FUELING BEFORE PRACTICE
Morgan is an advocate for “staying on schedule,” and that means having that first meal before school for high school athletes.
“Breakfast is key to performance gains on the field,” Morgan said. “Breakfast literally helps break the fast and provides the body with fuel to start the day.”
For athletes who are not hungry when they wake up, Morgan recommends packing a banana, almonds, fruit or a nut-type of granola bar to eat later in the morning. Studies show that fueling at the start of the day also leads to performance gains in school.
For athletes who take the time to eat breakfast at home, Morgan recommends whole grains, fruit and protein. Examples include scrambled eggs, toast and fruit or whole-grain cereal with milk.
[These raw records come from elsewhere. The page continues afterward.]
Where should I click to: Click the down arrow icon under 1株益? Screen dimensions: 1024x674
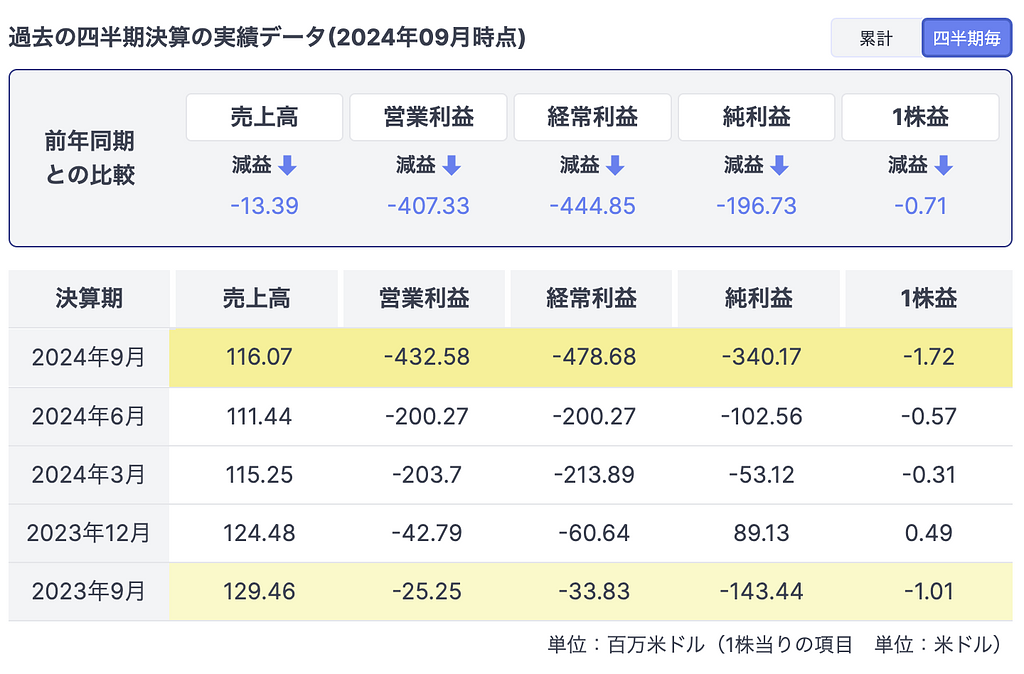pyautogui.click(x=944, y=166)
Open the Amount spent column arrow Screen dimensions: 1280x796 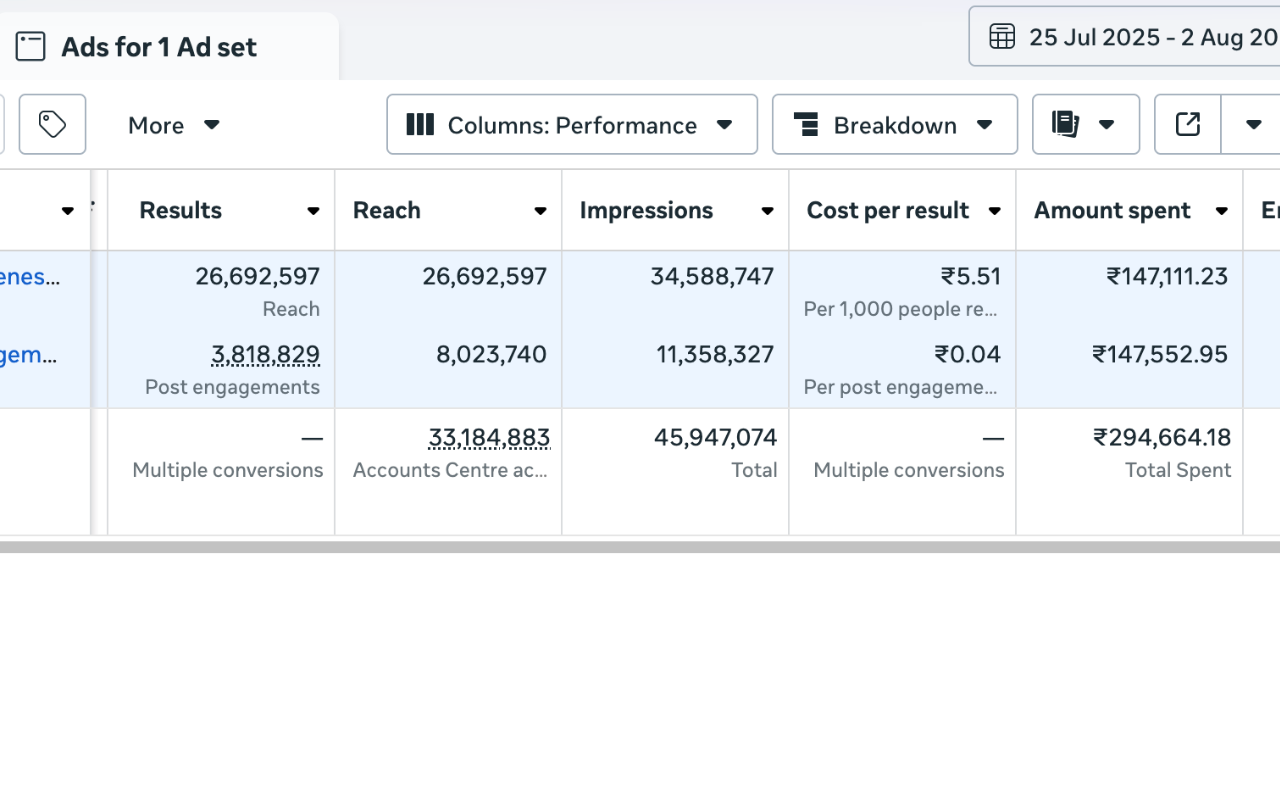(x=1221, y=211)
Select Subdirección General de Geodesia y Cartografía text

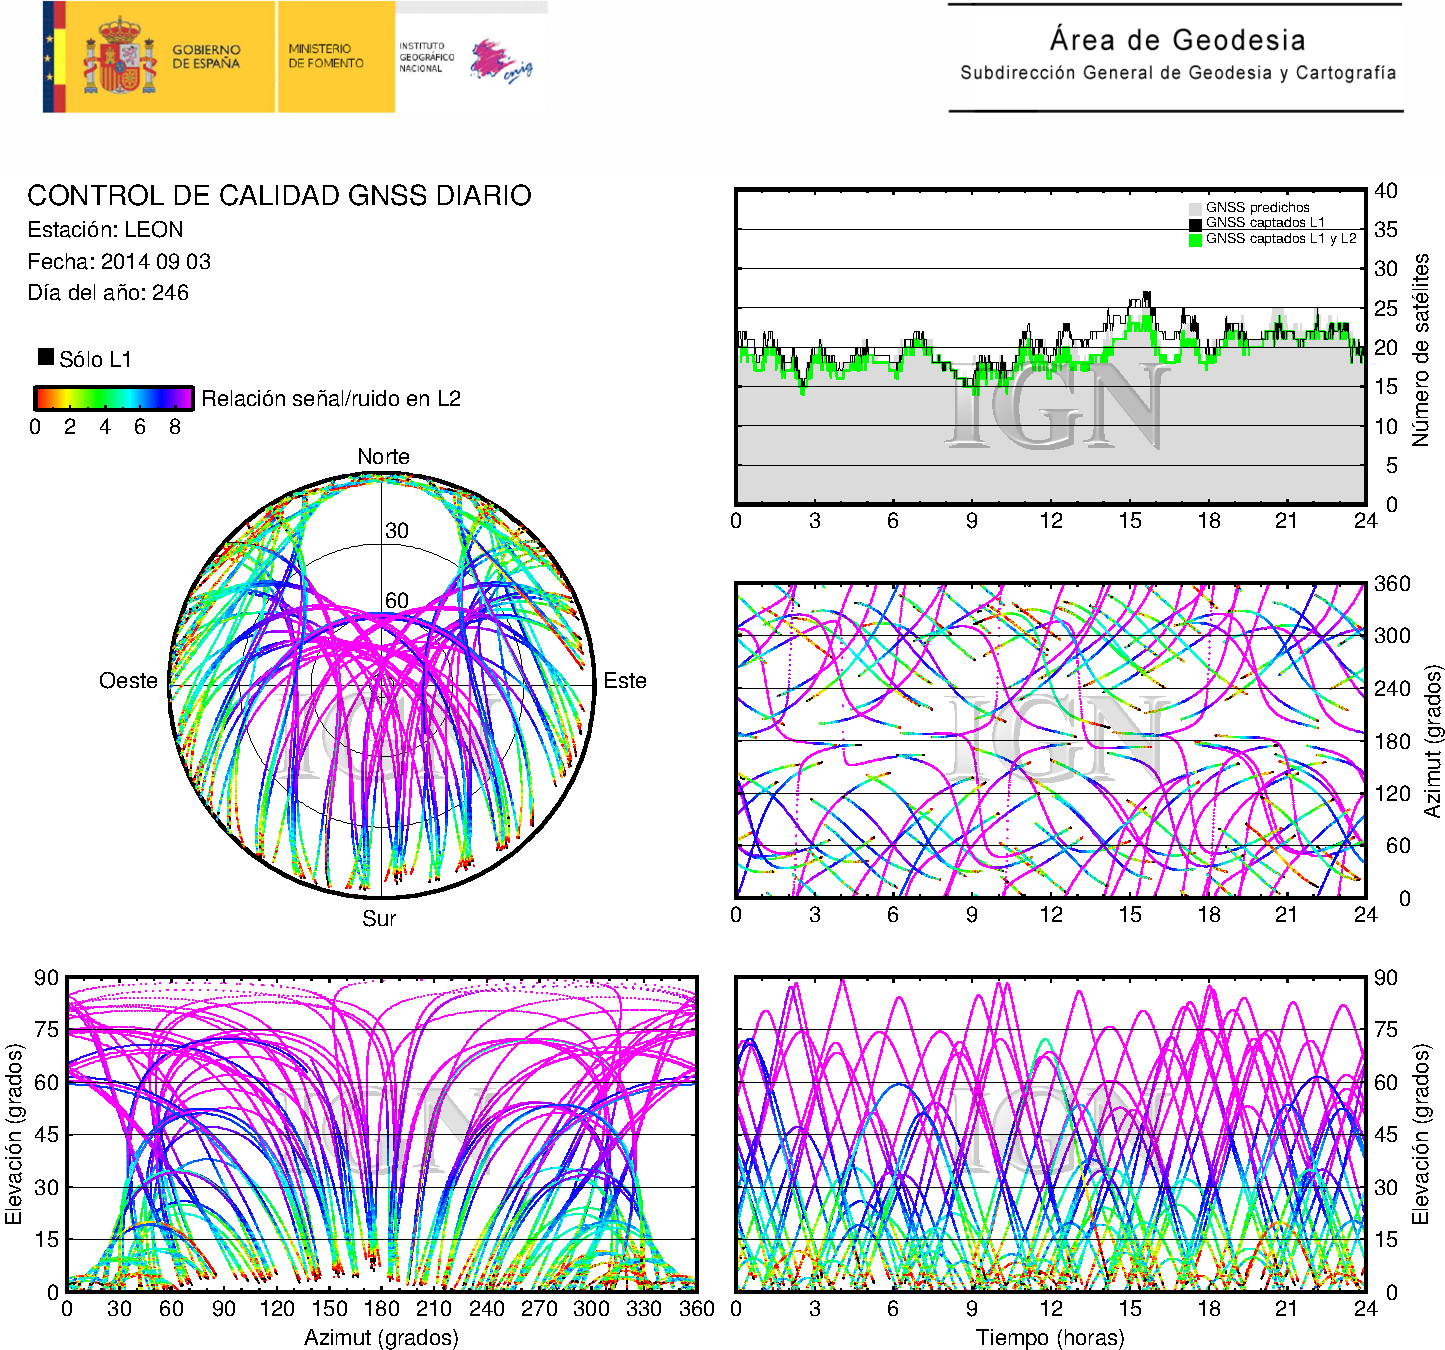pos(1178,73)
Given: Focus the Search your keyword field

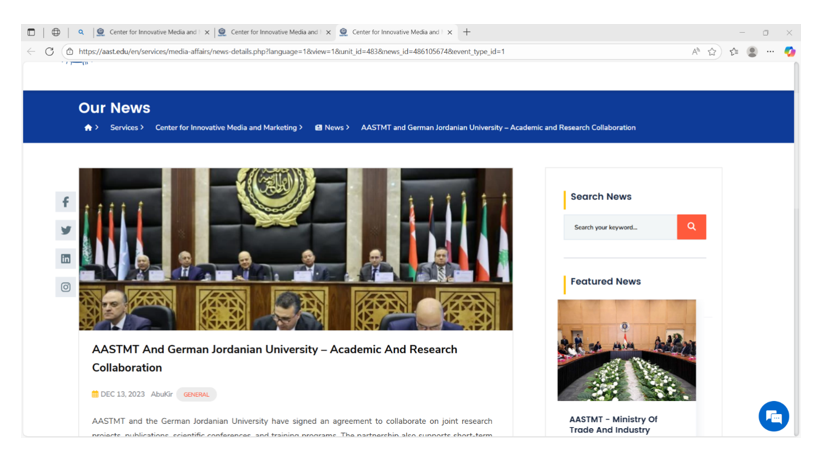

Lunch should also include a mix of whole grains, fruit, vegetables and protein. Examples include a ham-and-cheese sandwich, apple, whole-grain fruit bar, salad topped with grilled chicken and milk.
Prior to a workout, a player should eat a combination of carbohydrates, as well as some protein and lower-fat combinations such as whole grain bread with turkey and cheese, apple and peanut butter or whole grain cereal with milk and a sliced banana.